Signed-off-by: Kirill A. Shutemov <[email protected]>
---
Documentation/vm/transhuge.txt | 84 +++++++++++++++++++-----------------------
1 file changed, 38 insertions(+), 46 deletions(-)
diff --git a/Documentation/vm/transhuge.txt b/Documentation/vm/transhuge.txt
index df1794a9071f..33465e7b0d9b 100644
--- a/Documentation/vm/transhuge.txt
+++ b/Documentation/vm/transhuge.txt
@@ -200,9 +200,18 @@ thp_collapse_alloc_failed is incremented if khugepaged found a range
of pages that should be collapsed into one huge page but failed
the allocation.
-thp_split is incremented every time a huge page is split into base
+thp_split_page is incremented every time a huge page is split into base
pages. This can happen for a variety of reasons but a common
reason is that a huge page is old and is being reclaimed.
+ This action implies splitting all PMD the page mapped with.
+
+thp_split_page_failed is is incremented if kernel fails to split huge
+ page. This can happen if the page was pinned by somebody.
+
+thp_split_pmd is incremented every time a PMD split into table of PTEs.
+ This can happen, for instance, when application calls mprotect() or
+ munmap() on part of huge page. It doesn't split huge page, only
+ page table entry.
thp_zero_page_alloc is incremented every time a huge zero page is
successfully allocated. It includes allocations which where
@@ -280,9 +289,9 @@ unaffected. libhugetlbfs will also work fine as usual.
········
Answer from the patch:
(a) How many insertions and deletions does it report for the one changed file?
(b) What new name does the counter thp_split receive?
(c) Which two calls are named as examples that can make thp_split_pmd increase?
········
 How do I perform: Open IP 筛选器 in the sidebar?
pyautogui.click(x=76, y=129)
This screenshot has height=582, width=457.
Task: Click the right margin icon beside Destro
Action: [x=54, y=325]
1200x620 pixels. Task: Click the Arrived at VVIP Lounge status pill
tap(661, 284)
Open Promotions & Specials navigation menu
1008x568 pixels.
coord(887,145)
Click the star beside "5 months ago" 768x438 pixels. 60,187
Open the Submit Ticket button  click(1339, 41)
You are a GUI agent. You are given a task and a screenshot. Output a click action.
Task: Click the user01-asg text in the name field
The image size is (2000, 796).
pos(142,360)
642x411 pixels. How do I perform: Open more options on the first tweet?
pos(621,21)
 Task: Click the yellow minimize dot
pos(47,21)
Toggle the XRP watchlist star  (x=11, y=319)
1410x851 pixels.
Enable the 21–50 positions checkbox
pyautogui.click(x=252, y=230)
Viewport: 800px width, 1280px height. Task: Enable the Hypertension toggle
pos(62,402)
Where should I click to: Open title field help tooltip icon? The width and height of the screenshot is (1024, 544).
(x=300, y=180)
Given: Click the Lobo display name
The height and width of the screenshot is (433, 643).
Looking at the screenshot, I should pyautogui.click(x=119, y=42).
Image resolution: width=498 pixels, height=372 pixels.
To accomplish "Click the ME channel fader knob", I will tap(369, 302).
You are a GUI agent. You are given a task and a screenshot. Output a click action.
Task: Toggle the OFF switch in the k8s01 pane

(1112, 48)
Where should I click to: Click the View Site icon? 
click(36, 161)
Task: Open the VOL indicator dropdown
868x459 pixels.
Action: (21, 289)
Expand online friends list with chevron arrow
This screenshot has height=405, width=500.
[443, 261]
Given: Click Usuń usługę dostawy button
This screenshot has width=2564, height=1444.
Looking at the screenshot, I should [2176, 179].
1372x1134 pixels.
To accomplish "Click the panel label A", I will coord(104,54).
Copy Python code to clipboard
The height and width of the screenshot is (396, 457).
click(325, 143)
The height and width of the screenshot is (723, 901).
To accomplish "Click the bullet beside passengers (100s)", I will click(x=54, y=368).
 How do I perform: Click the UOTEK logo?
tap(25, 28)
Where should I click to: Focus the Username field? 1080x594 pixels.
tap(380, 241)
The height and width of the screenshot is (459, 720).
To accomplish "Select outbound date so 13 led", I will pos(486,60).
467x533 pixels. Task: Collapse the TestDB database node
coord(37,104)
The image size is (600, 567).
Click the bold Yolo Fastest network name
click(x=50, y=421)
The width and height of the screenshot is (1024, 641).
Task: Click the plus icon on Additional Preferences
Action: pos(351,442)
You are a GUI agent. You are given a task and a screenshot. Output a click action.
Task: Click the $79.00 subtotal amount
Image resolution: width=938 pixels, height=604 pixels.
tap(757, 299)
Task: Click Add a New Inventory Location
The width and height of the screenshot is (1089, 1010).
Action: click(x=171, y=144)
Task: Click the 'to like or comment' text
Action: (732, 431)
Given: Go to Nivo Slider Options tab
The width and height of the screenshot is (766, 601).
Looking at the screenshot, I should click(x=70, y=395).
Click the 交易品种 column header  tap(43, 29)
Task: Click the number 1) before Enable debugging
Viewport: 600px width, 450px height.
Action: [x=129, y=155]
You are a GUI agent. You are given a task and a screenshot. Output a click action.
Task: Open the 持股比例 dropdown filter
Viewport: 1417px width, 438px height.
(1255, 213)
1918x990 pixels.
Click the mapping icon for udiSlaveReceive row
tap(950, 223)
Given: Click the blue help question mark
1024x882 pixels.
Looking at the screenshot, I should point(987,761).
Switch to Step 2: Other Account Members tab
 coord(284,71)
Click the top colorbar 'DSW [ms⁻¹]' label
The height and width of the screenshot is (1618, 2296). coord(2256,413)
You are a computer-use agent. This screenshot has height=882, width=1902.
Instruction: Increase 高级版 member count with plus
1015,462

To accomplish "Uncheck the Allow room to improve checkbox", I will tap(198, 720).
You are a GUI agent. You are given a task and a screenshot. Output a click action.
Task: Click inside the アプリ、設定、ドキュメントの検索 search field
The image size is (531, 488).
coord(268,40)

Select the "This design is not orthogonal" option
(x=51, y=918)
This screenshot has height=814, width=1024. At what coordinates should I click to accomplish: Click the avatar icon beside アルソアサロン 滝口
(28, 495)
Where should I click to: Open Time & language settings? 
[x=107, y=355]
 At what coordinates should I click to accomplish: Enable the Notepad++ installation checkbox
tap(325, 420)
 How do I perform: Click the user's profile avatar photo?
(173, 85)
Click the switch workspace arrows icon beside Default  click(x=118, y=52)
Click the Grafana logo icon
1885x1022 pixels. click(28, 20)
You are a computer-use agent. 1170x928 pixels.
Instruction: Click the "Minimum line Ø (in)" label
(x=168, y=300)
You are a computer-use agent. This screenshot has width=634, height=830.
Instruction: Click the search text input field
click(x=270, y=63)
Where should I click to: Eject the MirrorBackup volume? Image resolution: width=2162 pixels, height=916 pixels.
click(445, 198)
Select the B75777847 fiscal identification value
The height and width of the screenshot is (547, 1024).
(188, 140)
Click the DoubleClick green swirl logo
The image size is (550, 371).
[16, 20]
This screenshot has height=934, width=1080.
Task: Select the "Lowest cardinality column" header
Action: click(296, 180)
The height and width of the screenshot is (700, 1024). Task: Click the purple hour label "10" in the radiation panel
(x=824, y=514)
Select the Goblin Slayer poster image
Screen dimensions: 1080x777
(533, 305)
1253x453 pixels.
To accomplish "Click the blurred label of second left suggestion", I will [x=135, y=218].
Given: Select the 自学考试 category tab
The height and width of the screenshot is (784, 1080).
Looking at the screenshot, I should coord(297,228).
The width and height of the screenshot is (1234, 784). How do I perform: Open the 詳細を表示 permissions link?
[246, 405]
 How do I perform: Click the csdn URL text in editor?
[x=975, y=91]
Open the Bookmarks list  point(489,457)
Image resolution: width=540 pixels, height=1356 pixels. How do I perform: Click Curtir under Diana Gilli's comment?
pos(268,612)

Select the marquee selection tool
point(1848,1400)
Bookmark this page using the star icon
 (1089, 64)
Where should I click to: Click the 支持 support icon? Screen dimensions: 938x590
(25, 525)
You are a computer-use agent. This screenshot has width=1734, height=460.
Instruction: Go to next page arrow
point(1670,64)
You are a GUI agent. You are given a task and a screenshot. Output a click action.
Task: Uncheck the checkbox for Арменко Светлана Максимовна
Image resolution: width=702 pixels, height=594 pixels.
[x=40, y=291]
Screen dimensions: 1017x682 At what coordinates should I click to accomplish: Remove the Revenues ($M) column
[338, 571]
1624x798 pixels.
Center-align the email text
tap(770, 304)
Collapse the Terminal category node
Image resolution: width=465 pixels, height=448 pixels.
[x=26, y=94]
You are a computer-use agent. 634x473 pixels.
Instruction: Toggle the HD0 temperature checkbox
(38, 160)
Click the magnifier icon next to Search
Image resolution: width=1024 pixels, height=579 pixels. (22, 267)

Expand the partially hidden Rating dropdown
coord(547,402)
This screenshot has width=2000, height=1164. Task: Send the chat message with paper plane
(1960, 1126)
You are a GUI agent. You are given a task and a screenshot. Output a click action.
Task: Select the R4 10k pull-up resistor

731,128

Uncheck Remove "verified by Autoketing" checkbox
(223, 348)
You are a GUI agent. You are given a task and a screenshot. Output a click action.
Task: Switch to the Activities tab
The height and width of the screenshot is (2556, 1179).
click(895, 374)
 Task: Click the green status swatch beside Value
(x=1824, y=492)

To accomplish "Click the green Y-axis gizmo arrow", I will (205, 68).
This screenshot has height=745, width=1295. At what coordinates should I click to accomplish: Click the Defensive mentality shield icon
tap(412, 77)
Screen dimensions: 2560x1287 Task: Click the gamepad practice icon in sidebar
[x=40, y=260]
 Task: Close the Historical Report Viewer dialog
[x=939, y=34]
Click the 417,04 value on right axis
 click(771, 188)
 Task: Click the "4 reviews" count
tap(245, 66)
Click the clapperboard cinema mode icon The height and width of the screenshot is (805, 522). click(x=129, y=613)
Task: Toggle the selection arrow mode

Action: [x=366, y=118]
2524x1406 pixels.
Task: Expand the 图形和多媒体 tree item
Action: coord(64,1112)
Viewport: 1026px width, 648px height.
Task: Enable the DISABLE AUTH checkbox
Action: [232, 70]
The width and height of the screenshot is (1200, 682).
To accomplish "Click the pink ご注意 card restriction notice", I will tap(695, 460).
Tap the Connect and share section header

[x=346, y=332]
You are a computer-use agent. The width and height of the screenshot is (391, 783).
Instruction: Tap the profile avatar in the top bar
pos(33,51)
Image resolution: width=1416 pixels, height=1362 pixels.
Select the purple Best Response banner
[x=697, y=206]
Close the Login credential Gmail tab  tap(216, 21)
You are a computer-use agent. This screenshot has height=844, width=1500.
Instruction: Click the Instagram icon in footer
········
● **Right answer**:
(a) 38 insertions and 46 deletions.
(b) thp_split_page.
(c) mprotect() and munmap(), called on part of a huge page.